Bloomberg vs. Coca-Cola et. al. – Will Soda-Pop Wars Bring Collateral Damage to Investors?
Too much soda makes people fat and sick. That’s been obvious for a few years, and it’s more obvious with every oversized person you see holding a Big Gulp. Public health advocates have tried to get the message out, and couch potatoes have received it. Trainers on the popular television show the Biggest Loser have implored viewers to drink water instead of soda.
America’s Supernanny showed a family 53 teaspoons of sugar, the amount of sugar (or high fructose corn syrup) in each soda bottle they drank. The film Super Size Me showed what a super-sized diet did to the filmmaker’s body. (Hint: it makes you fat and leads to diseases like diabetes.) And yet, despite all the warnings, people keep drinking their sugar water in large quantities. You probably know someone who drinks Mountain Dew for breakfast.
So last Thursday, New York Mayor Bloomberg declared war. He wants to ban sugary drinks of more than 16 fluid ounces to teach New Yorkers the concept of portion control.
That takes aim at stocks like Coca-Cola (KO), PepsiCo (PEP) and Dr Pepper Snapple (DPS) which have been solid performers, and are hardly unaware of the risk that public opinion could turn against their products. Coke in its 10-k lists public health concerns first on its list of risk factors. The stocks all pay dividend that yield close to 3%.

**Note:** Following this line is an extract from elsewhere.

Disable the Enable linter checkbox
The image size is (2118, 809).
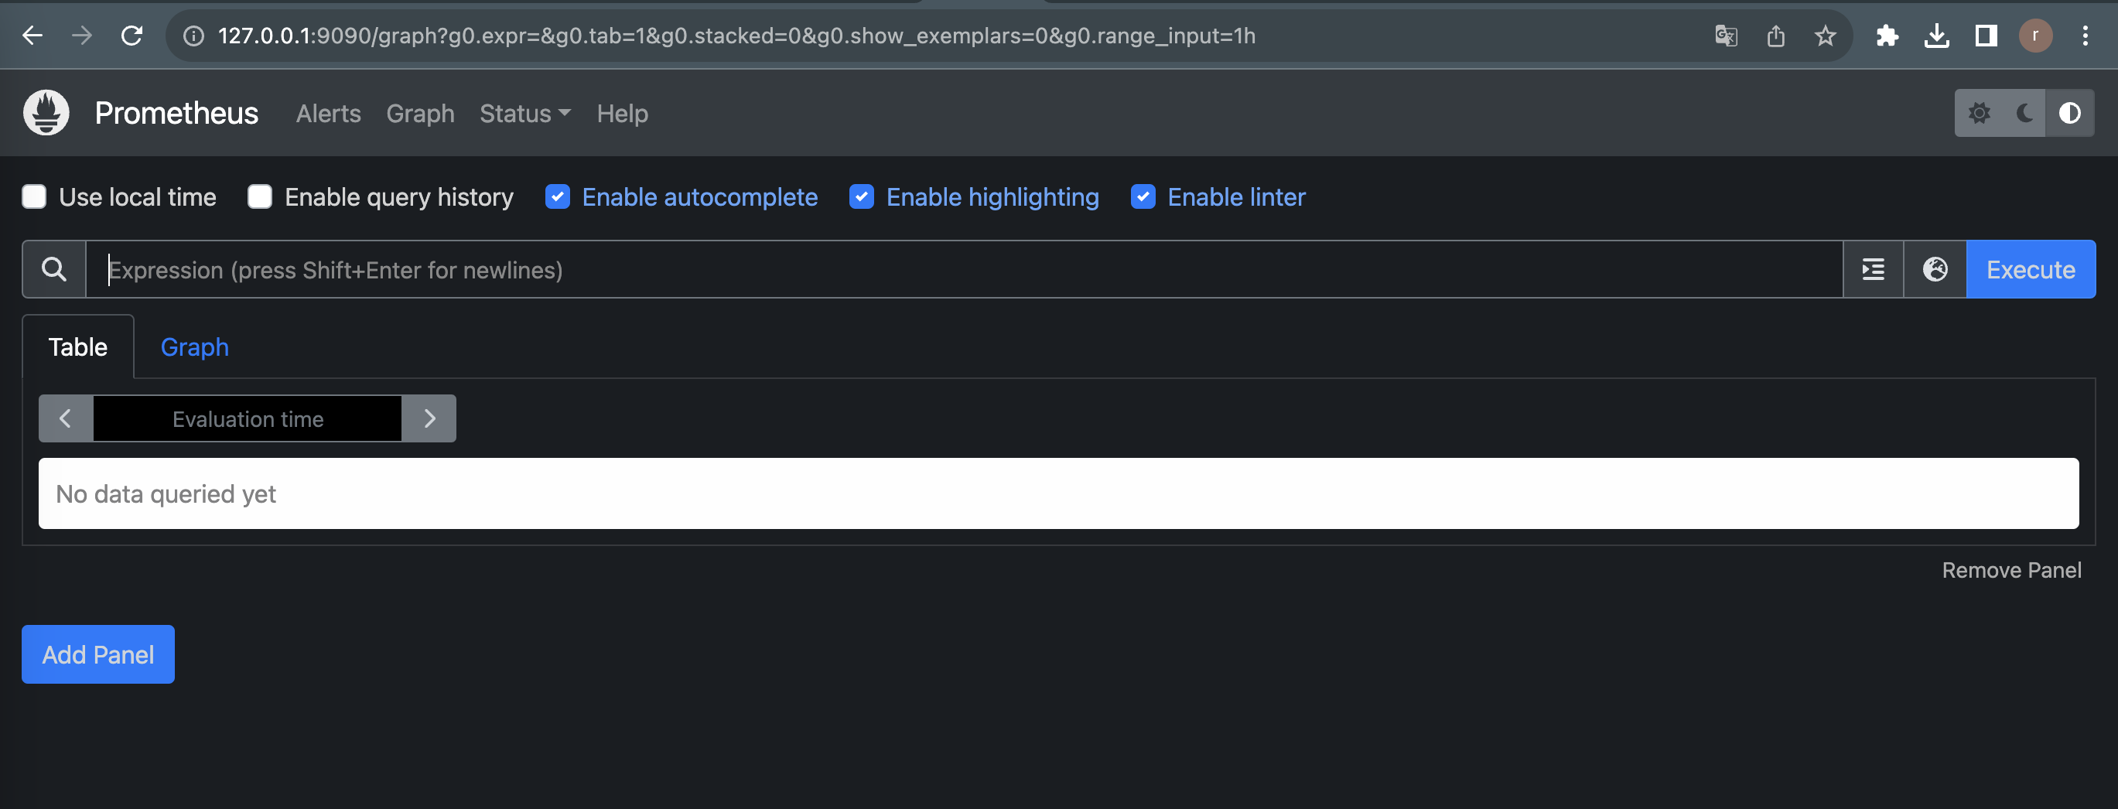(1143, 196)
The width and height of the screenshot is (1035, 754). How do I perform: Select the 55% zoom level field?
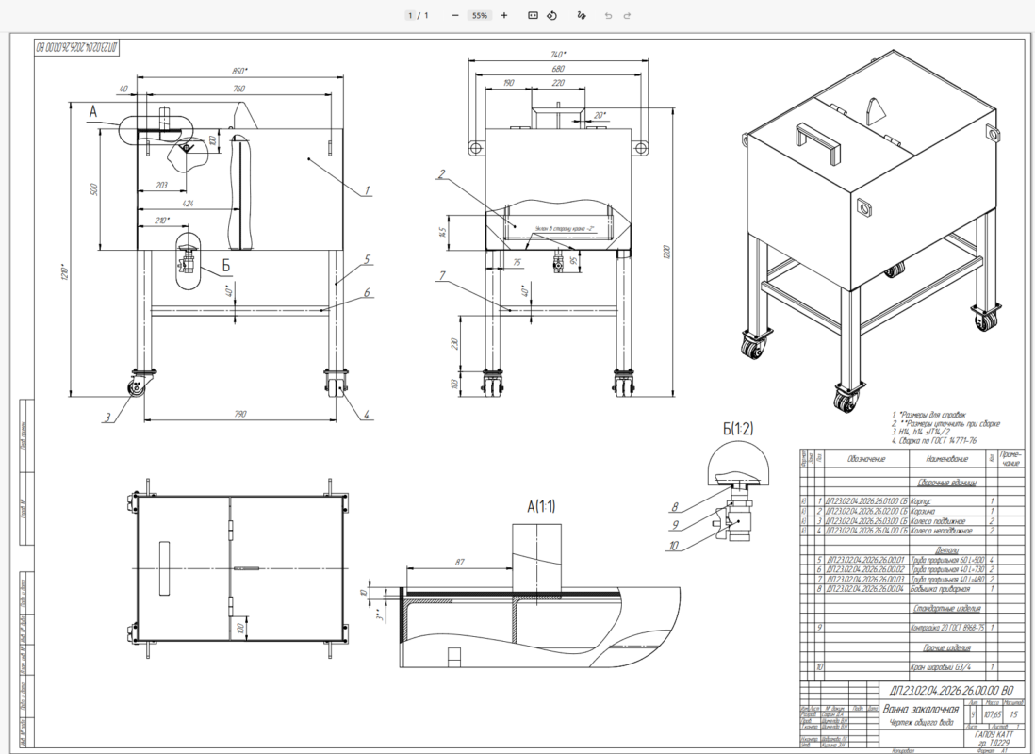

One aggressive mayor isn’t going to torpedo the soda-pop industry. But what the sugar-water makers have to fear is a sea-change in public sentiment, one like that suffered by the tobacco companies in recent years, that then makes the industry an easier target for taxes and other government restrictions. Discussion of a soda tax during the debate over the Obama Administration’s healthcare plan never really took hold. But any industry that grows rich by making people fat, or unhealthy, can never afford to ignore the public health debate over its products.
So the industry shot back. The Center For Consumer Freedom, backed by restaurants and food companies that go unnamed on its website, ran a full-page ad in the New York Times with a picture of Mayor Bloomberg dressed like a frumpy, middle-aged woman, complete with a locket and scarf, under the headline “The Nanny.” (Note to consumer freedom advocates: nannies don’t necessarily dress like grandmas.) The industry association’s website calls the proposal “absurd: ridiculously unreasonable, unsound and incongruous” and trots out a host of data points saying, in short, move along, there’s no problem here.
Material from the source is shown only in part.